Uber CEO Dara Khosrowshahi is looking for ways to cut costs at the company after more losses in the second quarter.

After piling up big losses, Uber is looking to trim costs, raising fears among employees that more layoffs are coming as part of the retrenchment.

An Uber spokesman told Bloomberg that the San Francisco-based company has paused hiring new software engineers and product managers. The teams exceeded their hiring goals for the year, he said.

However, the freeze will not include workers in Uber’s freight or autonomous vehicles businesses, he said.

(Uber Not Likely to Be Profitable for a “Few Years”)

“We are continuing to aggressively hire talent, including many engineers, all over the world,” the spokesman said. “We temporarily hit pause on some teams while we ensure we’re being both effective and efficient in staffing against our strategic priorities.”

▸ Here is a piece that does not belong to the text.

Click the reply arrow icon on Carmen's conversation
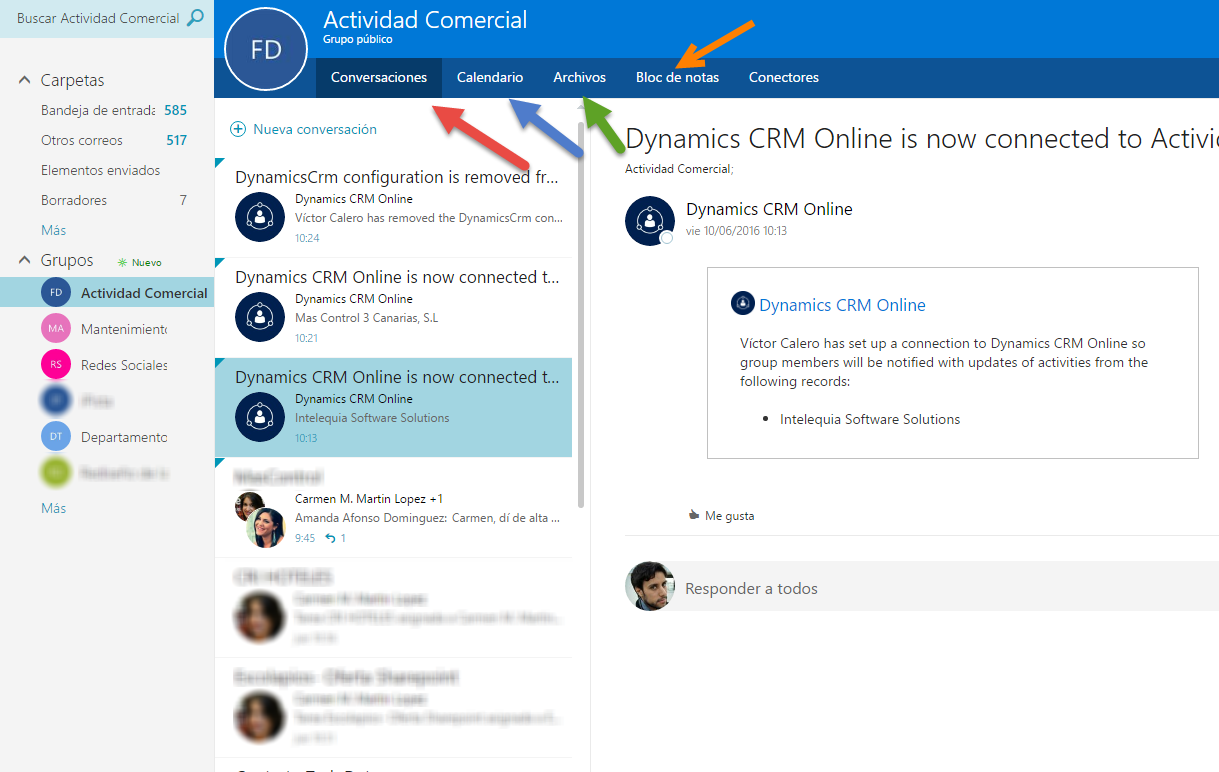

The decision, earlier reported by Yahoo Finance, comes after a painful second quarter for Uber. The company missed revenue expectations and posted a $5.24 billion net loss, its biggest ever. The stock is down 11 per cent from its May initial public offering price.

Last week, Uber said it was cutting 400 marketing employees around the world.

The announcement comes follows Uber reporting of a record second-quarter operating losses of $5.4 billion. The loss includes more than $4 billion in one-time charges for Uber’s initial public offering. However, even without the IPO-related charges, Uber lost $1.2 billion in operating losses.

(Opinion: What’s Behind the Uber Marketing Massacre?)

Before you worry it should be noted that Uber is still okay despite these losses. Uber reported having $13.7 billion in the bank at the end of the second quarter which means it can continue at its current burn rate for more than two years, Bloomberg estimated.

Uber CEO Dara Khosrowshahi has been making substantive changes to the company since his arrival.

Profitability for the ride-hailing giant is “a few years away,” said Uber’s Chief Technology Officer Thuan Pham during a tech conference in Hong Kong in June. “We have local competitors everywhere trying to aggressively expand to grow their business, and we have to compete vigorously.”

In the U.S. alone, Lyft and Waymo are the biggest names looking to wrestle rides away from the company. Internationally, rivals like India’s Ola and China’s Didi Chuxing are competing for rides in hundreds of cities, often forcing a race to the bottom price-wise that crimps profits.

The pricing issue is less prevalent in the U.S., so Pham is more optimistic about U.S. profits, but the company overall lost more than $1 billion in 2018, and he’s not optimistic it’s going to change soon. He believes that due to the competition, pricing will become tighter and Uber will become more like retail giant Amazon, CNN.com reported.

(Uber Stock Keeps Falling Even After it Stumbles Coming Out of The Gate)

“Our model is more like Amazon, where we have lots of transactions and maybe make a few pennies per transaction,” Pham said. It may not all bad if that’s the case as Amazon reported a profit of $3.6 billion during the first three months of this year.